Exhibition - Cai Guo-Qiang

Ramble in the Cosmos―From Primeval Fireball Onward

 

The National Art Center, Tokyo

Exhibition: 29 June - 21 August, 2023


Opening: Thursday, 29th June, 2023 10:00 am

Cai Guo-Qiang, Borrowing Your Enemy's Arrows, 1998.

Courtesy to The Museum of Modern Art and the artist.

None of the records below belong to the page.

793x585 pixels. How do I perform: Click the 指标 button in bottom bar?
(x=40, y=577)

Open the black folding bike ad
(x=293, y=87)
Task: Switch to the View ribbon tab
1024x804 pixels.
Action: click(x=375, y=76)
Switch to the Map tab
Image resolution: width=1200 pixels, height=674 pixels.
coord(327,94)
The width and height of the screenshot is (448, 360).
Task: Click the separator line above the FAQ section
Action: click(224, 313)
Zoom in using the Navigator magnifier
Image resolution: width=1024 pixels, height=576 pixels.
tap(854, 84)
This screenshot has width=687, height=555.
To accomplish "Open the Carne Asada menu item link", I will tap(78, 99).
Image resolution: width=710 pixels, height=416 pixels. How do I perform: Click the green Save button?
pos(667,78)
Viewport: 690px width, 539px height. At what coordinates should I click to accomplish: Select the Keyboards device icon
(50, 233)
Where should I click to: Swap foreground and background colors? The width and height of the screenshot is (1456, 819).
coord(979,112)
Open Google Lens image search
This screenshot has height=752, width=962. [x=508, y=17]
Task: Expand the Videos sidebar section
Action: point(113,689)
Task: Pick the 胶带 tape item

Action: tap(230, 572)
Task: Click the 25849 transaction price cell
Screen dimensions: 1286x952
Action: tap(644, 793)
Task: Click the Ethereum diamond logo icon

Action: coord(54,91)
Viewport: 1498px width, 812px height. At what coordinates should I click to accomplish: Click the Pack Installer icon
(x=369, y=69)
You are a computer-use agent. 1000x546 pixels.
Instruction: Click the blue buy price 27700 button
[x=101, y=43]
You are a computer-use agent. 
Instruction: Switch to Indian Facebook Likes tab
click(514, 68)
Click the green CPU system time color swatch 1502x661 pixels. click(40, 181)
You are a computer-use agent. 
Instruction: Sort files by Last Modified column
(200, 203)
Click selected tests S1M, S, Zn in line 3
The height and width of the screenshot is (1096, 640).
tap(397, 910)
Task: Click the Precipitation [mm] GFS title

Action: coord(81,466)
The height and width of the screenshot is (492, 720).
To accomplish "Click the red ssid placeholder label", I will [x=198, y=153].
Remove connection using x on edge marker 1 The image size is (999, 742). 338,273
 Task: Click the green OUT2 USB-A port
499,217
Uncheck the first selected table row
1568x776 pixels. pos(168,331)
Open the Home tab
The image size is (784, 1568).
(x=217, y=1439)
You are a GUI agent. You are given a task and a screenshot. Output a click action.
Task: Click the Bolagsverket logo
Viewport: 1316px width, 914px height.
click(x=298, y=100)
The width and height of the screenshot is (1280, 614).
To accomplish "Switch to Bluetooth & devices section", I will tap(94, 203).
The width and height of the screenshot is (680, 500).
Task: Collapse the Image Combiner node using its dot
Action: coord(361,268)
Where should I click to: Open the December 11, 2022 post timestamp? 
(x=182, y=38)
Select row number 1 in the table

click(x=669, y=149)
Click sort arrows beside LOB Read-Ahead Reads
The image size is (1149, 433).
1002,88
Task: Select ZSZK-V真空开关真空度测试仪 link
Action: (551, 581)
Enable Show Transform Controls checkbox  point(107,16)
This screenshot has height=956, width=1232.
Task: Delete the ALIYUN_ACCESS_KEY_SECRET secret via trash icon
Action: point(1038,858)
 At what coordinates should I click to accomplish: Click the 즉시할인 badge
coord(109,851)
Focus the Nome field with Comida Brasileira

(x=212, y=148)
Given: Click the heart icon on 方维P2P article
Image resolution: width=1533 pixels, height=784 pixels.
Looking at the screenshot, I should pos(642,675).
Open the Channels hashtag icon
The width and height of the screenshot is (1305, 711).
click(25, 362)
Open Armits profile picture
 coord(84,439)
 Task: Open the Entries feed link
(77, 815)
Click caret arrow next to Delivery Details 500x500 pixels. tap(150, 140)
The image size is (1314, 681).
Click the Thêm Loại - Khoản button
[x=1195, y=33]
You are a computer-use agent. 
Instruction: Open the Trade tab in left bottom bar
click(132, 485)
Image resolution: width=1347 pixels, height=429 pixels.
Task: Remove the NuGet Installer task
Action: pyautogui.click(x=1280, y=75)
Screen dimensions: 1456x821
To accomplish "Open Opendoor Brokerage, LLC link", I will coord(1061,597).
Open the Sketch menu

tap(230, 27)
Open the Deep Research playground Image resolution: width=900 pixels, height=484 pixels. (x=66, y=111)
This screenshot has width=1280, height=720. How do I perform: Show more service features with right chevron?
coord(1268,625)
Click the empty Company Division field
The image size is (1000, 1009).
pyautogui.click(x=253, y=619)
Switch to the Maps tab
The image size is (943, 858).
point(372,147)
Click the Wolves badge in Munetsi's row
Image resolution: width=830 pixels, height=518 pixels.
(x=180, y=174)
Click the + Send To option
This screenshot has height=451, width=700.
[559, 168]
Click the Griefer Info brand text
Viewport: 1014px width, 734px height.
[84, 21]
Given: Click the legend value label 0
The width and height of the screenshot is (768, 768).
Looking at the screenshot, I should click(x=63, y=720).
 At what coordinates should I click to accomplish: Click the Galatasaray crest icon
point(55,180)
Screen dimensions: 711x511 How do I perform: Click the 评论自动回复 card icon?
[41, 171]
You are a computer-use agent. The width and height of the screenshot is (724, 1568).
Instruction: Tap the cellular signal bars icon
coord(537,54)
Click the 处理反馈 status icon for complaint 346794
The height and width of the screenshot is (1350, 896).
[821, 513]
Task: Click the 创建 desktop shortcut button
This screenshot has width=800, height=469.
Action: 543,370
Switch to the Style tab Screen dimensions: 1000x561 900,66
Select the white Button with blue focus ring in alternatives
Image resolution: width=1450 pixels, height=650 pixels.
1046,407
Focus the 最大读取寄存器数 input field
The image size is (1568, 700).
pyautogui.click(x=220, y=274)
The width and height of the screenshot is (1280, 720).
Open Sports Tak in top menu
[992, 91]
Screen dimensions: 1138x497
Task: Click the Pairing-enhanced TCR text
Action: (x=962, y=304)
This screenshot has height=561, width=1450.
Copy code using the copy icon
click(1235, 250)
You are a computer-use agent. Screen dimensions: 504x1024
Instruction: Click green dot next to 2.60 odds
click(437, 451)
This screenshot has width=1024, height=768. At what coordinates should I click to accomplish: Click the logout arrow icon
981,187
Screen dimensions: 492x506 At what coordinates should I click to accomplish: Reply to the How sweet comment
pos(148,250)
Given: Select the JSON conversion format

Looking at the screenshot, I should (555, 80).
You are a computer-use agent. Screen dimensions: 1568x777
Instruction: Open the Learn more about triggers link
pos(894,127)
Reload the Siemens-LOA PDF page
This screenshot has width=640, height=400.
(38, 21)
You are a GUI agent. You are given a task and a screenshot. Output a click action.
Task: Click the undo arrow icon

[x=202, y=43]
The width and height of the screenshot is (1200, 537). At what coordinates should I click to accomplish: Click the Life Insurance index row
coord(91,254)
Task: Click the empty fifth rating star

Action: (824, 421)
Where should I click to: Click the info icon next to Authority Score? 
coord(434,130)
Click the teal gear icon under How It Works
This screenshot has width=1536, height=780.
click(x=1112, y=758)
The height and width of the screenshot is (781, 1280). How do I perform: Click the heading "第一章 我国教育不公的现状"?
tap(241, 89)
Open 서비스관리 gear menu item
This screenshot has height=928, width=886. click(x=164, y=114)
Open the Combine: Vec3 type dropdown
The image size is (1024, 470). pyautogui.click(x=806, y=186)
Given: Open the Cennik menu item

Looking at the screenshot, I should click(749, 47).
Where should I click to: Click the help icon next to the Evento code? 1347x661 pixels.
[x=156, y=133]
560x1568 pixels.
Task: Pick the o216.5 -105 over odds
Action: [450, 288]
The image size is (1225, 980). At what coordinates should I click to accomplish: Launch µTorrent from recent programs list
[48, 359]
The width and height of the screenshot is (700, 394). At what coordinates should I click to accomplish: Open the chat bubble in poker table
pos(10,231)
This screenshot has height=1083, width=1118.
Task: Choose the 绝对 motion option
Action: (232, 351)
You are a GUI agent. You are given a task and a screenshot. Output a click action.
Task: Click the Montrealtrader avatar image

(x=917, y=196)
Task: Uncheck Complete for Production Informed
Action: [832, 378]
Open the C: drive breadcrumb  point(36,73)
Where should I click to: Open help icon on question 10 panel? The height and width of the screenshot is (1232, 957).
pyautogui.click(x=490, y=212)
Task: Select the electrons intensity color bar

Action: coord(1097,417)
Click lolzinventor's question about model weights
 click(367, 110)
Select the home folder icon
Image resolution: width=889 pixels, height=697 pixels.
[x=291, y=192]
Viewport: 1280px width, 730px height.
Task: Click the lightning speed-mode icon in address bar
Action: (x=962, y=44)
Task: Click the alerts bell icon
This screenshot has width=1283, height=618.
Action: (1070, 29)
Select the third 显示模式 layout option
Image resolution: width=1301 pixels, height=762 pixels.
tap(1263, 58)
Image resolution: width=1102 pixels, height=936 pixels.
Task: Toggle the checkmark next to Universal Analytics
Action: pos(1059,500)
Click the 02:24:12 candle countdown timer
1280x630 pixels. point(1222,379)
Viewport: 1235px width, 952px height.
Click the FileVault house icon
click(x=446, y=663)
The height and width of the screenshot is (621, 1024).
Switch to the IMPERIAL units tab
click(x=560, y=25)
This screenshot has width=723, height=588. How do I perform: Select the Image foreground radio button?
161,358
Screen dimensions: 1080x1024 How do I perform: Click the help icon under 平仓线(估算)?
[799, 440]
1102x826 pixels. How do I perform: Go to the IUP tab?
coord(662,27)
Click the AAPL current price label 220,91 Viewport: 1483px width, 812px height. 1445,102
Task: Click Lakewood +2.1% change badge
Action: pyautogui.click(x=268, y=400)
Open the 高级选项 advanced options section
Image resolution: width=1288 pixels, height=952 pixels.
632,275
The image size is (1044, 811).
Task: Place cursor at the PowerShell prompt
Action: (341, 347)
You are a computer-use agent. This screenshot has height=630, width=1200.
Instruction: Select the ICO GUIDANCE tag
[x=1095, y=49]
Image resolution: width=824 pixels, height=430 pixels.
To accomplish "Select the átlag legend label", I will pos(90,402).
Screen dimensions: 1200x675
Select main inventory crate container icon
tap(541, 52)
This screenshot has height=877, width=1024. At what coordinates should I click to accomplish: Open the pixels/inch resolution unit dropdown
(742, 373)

Internationally renowned contemporary artist, Cai Guo-Qiang, will hold a large-scale solo exhibition in collaboration with Saint Laurent. Cai is known for her gunpowder paintings, installations, and outdoor bombing events. The nearly nine years he spent in Japan (from the end of 1986 until his 1995) were a pivotal period in his artistic career. Based on Cai's groundbreaking exhibition "Primitive Fireball" (his artistic big bang), this exhibition provides an overview of Cai's artistic journey through themes of space and the invisible world. His work has encompassed numerous artistic media, including drawing, painting, installation, video and performance art. Drawing on Eastern philosophies and contemporary social issues as a conceptual underpinning, his work is often site-specific, responding to local culture and history and connecting the viewer with the larger universe around him.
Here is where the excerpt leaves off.